▶ _Task goal_
Reproduce every line of the items verbatim, leaving out the pictures.

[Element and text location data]
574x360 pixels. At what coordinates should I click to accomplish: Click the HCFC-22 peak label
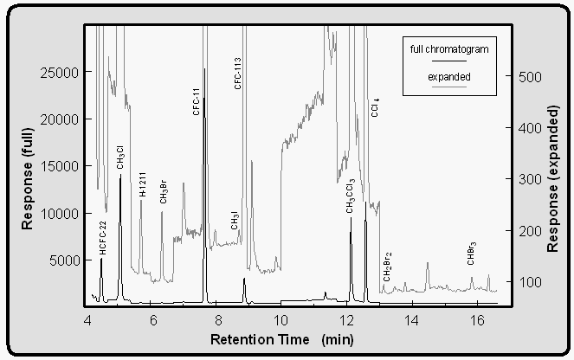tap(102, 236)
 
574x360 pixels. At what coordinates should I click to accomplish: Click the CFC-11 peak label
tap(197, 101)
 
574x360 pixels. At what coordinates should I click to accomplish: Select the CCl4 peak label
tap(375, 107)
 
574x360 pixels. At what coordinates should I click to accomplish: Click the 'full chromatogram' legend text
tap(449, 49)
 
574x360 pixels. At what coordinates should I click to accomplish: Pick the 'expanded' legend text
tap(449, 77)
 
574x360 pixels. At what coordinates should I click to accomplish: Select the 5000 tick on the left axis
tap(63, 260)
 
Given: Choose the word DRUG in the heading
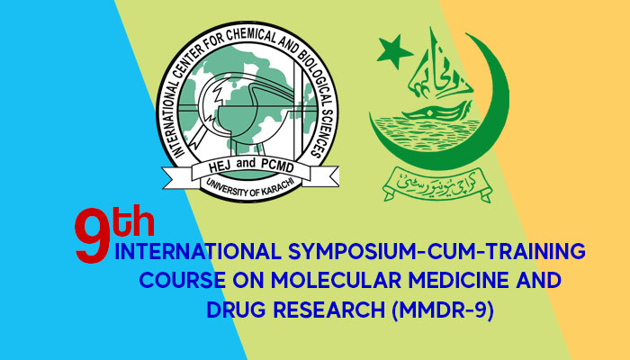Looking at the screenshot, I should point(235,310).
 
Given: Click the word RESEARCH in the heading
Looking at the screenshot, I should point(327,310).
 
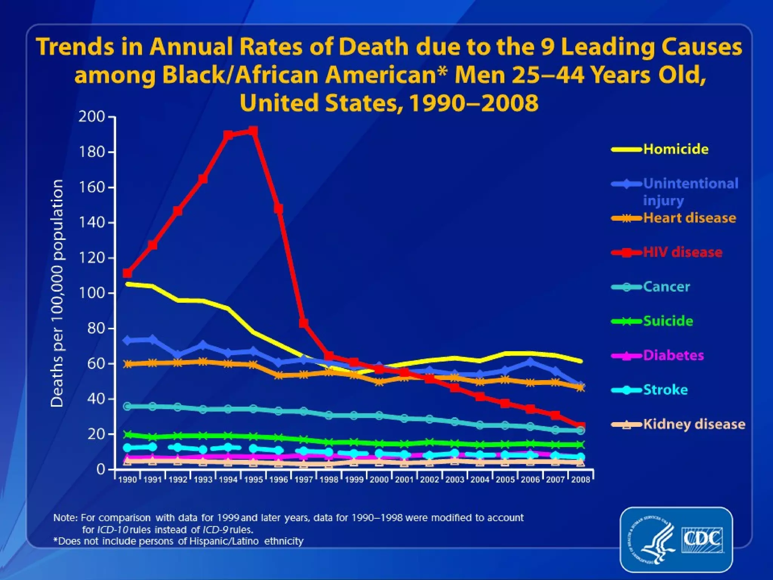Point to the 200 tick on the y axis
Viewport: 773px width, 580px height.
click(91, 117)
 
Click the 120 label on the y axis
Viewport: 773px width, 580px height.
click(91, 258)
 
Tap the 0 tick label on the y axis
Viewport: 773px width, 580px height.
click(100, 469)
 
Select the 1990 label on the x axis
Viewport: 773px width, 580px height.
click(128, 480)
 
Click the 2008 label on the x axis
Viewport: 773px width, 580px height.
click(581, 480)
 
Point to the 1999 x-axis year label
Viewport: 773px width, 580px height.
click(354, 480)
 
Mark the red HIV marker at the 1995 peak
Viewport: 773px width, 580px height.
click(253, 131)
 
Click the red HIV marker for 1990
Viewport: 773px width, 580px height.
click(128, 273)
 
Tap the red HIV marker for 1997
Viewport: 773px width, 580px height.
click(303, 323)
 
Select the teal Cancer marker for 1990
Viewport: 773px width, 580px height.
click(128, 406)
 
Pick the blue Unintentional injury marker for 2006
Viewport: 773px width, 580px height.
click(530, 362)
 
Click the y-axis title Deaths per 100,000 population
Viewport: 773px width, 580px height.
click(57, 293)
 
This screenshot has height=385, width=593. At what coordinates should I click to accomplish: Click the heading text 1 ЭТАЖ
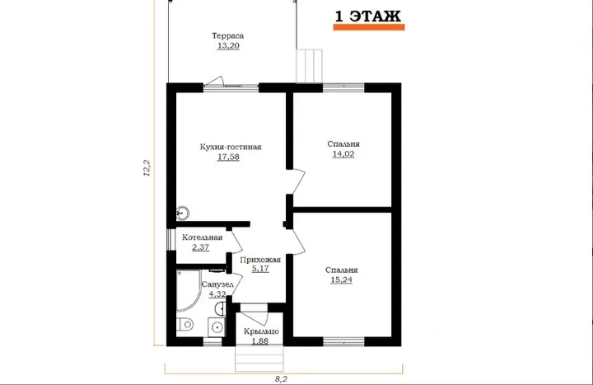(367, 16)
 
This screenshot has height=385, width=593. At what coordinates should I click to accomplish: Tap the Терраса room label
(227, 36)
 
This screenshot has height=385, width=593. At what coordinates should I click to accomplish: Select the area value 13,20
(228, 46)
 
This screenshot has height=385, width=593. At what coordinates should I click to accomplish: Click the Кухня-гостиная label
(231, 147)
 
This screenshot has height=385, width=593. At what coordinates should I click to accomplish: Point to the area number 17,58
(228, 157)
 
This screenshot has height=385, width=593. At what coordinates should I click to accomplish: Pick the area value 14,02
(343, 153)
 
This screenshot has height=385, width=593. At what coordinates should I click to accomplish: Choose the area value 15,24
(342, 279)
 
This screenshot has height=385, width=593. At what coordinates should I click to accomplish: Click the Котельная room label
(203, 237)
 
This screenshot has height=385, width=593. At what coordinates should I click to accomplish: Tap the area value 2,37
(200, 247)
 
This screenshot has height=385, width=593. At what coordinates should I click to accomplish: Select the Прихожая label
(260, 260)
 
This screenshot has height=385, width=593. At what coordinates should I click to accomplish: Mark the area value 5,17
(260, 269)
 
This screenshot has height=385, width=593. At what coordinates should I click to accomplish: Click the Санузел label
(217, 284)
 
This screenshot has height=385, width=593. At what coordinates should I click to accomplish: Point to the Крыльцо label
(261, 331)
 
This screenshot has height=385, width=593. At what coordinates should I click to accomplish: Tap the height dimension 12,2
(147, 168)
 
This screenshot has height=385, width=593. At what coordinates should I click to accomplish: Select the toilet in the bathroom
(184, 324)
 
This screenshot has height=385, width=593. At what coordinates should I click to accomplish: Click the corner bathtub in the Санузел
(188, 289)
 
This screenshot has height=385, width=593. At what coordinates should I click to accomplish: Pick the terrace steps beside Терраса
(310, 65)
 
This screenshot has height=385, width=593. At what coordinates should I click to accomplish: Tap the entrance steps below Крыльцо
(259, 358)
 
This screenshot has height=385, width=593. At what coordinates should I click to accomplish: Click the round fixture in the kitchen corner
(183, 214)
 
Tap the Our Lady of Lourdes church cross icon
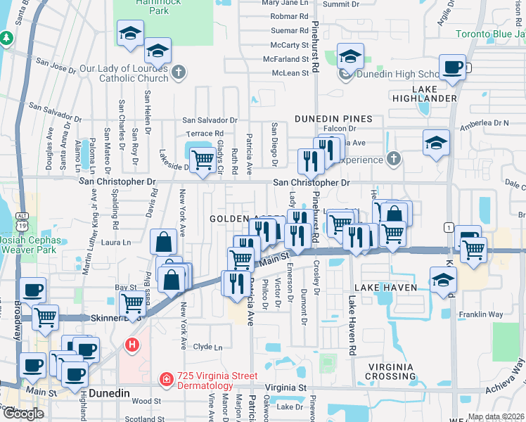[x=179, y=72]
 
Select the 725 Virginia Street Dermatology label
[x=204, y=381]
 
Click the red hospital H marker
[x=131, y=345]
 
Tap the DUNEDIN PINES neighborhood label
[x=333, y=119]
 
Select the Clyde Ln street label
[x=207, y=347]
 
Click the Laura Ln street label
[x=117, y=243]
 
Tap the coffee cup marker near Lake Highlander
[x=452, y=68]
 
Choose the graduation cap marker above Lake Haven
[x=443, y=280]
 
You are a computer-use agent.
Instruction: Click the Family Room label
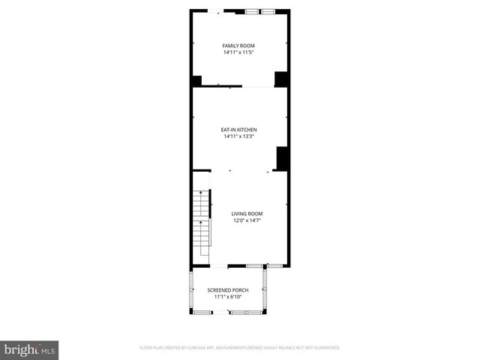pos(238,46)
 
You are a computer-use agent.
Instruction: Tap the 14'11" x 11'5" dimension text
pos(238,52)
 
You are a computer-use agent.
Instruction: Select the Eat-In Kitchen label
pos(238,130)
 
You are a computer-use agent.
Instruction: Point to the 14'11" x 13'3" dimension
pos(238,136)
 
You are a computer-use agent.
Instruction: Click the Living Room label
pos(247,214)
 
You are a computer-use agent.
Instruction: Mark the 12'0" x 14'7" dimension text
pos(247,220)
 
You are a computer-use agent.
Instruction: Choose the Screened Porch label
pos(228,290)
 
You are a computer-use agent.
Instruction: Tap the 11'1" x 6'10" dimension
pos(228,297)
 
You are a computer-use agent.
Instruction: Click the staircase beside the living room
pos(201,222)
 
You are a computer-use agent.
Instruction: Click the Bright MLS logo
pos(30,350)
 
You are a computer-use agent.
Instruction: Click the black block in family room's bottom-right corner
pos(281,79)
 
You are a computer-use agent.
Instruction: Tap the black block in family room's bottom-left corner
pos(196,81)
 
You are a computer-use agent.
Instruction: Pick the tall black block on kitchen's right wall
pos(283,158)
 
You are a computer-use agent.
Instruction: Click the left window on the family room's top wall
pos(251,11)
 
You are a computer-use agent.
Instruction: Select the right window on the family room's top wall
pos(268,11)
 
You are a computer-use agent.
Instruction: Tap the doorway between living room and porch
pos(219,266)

▶ _Task solution_
574x360 pixels. At what coordinates should I click to accomplish: Click the HCFC-22 peak label
tap(102, 236)
 
574x360 pixels. At what coordinates should I click to accomplish: Click the CFC-11 peak label
tap(197, 101)
 
574x360 pixels. At what coordinates should I click to accomplish: Select the CCl4 peak label
tap(375, 107)
 
574x360 pixels. At what coordinates should I click to accomplish: Click the 'full chromatogram' legend text
tap(449, 49)
 
574x360 pixels. At what coordinates should I click to accomplish: Pick the 'expanded' legend text
tap(449, 77)
 
574x360 pixels. At what coordinates should I click to accomplish: Select the 5000 tick on the left axis
tap(63, 260)
 
Given: Choose the word DRUG in the heading
Looking at the screenshot, I should point(235,310).
 
Given: Click the word RESEARCH in the heading
Looking at the screenshot, I should point(327,310).
 
Point to the 200 tick on the y axis
Viewport: 773px width, 580px height.
click(91, 117)
 
Click the 120 label on the y axis
Viewport: 773px width, 580px height.
click(91, 258)
 
Tap the 0 tick label on the y axis
Viewport: 773px width, 580px height.
click(100, 469)
 
Select the 1990 label on the x axis
Viewport: 773px width, 580px height.
click(128, 480)
 
Click the 2008 label on the x axis
Viewport: 773px width, 580px height.
click(581, 480)
 
Point to the 1999 x-axis year label
Viewport: 773px width, 580px height.
click(354, 480)
 
Mark the red HIV marker at the 1995 peak
Viewport: 773px width, 580px height.
click(253, 131)
 
Click the red HIV marker for 1990
Viewport: 773px width, 580px height.
click(128, 273)
 
Tap the red HIV marker for 1997
Viewport: 773px width, 580px height.
click(303, 323)
 
Select the teal Cancer marker for 1990
Viewport: 773px width, 580px height.
click(128, 406)
 
Pick the blue Unintentional injury marker for 2006
Viewport: 773px width, 580px height.
click(530, 362)
 
Click the y-axis title Deaths per 100,000 population
Viewport: 773px width, 580px height.
click(57, 293)
 
This screenshot has height=385, width=593. At what coordinates should I click to accomplish: Click the heading text 1 ЭТАЖ
(367, 16)
 
This screenshot has height=385, width=593. At what coordinates should I click to accomplish: Tap the Терраса room label
(227, 36)
 
This screenshot has height=385, width=593. At what coordinates should I click to accomplish: Select the area value 13,20
(228, 46)
 
This screenshot has height=385, width=593. At what coordinates should I click to accomplish: Click the Кухня-гостиная label
(231, 147)
 
This screenshot has height=385, width=593. At what coordinates should I click to accomplish: Point to the area number 17,58
(228, 157)
 
This screenshot has height=385, width=593. At what coordinates should I click to accomplish: Pick the area value 14,02
(343, 153)
 
This screenshot has height=385, width=593. At what coordinates should I click to accomplish: Choose the area value 15,24
(342, 279)
 
This screenshot has height=385, width=593. At what coordinates should I click to accomplish: Click the Котельная room label
(203, 237)
 
This screenshot has height=385, width=593. At what coordinates should I click to accomplish: Tap the area value 2,37
(200, 247)
 
This screenshot has height=385, width=593. At what coordinates should I click to accomplish: Select the Прихожая label
(260, 260)
 
This screenshot has height=385, width=593. At what coordinates should I click to accomplish: Mark the area value 5,17
(260, 269)
 
This screenshot has height=385, width=593. At what coordinates should I click to accomplish: Click the Санузел label
(217, 284)
 
This screenshot has height=385, width=593. At what coordinates should I click to accomplish: Point to the Крыльцо label
(261, 331)
 
This screenshot has height=385, width=593. At what coordinates should I click to accomplish: Tap the height dimension 12,2
(147, 168)
 
This screenshot has height=385, width=593. At what coordinates should I click to accomplish: Select the toilet in the bathroom
(184, 324)
 
This screenshot has height=385, width=593. At what coordinates should I click to accomplish: Click the corner bathtub in the Санузел
(188, 289)
 
This screenshot has height=385, width=593. At what coordinates should I click to accomplish: Pick the terrace steps beside Терраса
(310, 65)
 
This screenshot has height=385, width=593. At what coordinates should I click to accomplish: Tap the entrance steps below Крыльцо
(259, 358)
 
This screenshot has height=385, width=593. At what coordinates should I click to accomplish: Click the round fixture in the kitchen corner
(183, 214)
 
Tap the Our Lady of Lourdes church cross icon
[x=179, y=72]
 
Select the 725 Virginia Street Dermatology label
[x=204, y=381]
 
Click the red hospital H marker
[x=131, y=345]
 
Tap the DUNEDIN PINES neighborhood label
[x=333, y=119]
 
Select the Clyde Ln street label
[x=207, y=347]
 
Click the Laura Ln street label
[x=117, y=243]
 
Tap the coffee cup marker near Lake Highlander
[x=452, y=68]
 
Choose the graduation cap marker above Lake Haven
[x=443, y=280]
 
You are a computer-use agent.
Instruction: Click the Family Room label
pos(238,46)
 
You are a computer-use agent.
Instruction: Tap the 14'11" x 11'5" dimension text
pos(238,52)
 
You are a computer-use agent.
Instruction: Select the Eat-In Kitchen label
pos(238,130)
 
You are a computer-use agent.
Instruction: Point to the 14'11" x 13'3" dimension
pos(238,136)
 
You are a computer-use agent.
Instruction: Click the Living Room label
pos(247,214)
 
You are a computer-use agent.
Instruction: Mark the 12'0" x 14'7" dimension text
pos(247,220)
 
You are a computer-use agent.
Instruction: Choose the Screened Porch label
pos(228,290)
 
You are a computer-use agent.
Instruction: Tap the 11'1" x 6'10" dimension
pos(228,297)
 
You are a computer-use agent.
Instruction: Click the staircase beside the living room
pos(201,222)
 
You are a computer-use agent.
Instruction: Click the Bright MLS logo
pos(30,350)
 
You are a computer-use agent.
Instruction: Click the black block in family room's bottom-right corner
pos(281,79)
 
You are a computer-use agent.
Instruction: Tap the black block in family room's bottom-left corner
pos(196,81)
 
You are a computer-use agent.
Instruction: Pick the tall black block on kitchen's right wall
pos(283,158)
 
You are a computer-use agent.
Instruction: Click the left window on the family room's top wall
pos(251,11)
 
You are a computer-use agent.
Instruction: Select the right window on the family room's top wall
pos(268,11)
 
You are a computer-use agent.
Instruction: Tap the doorway between living room and porch
pos(219,266)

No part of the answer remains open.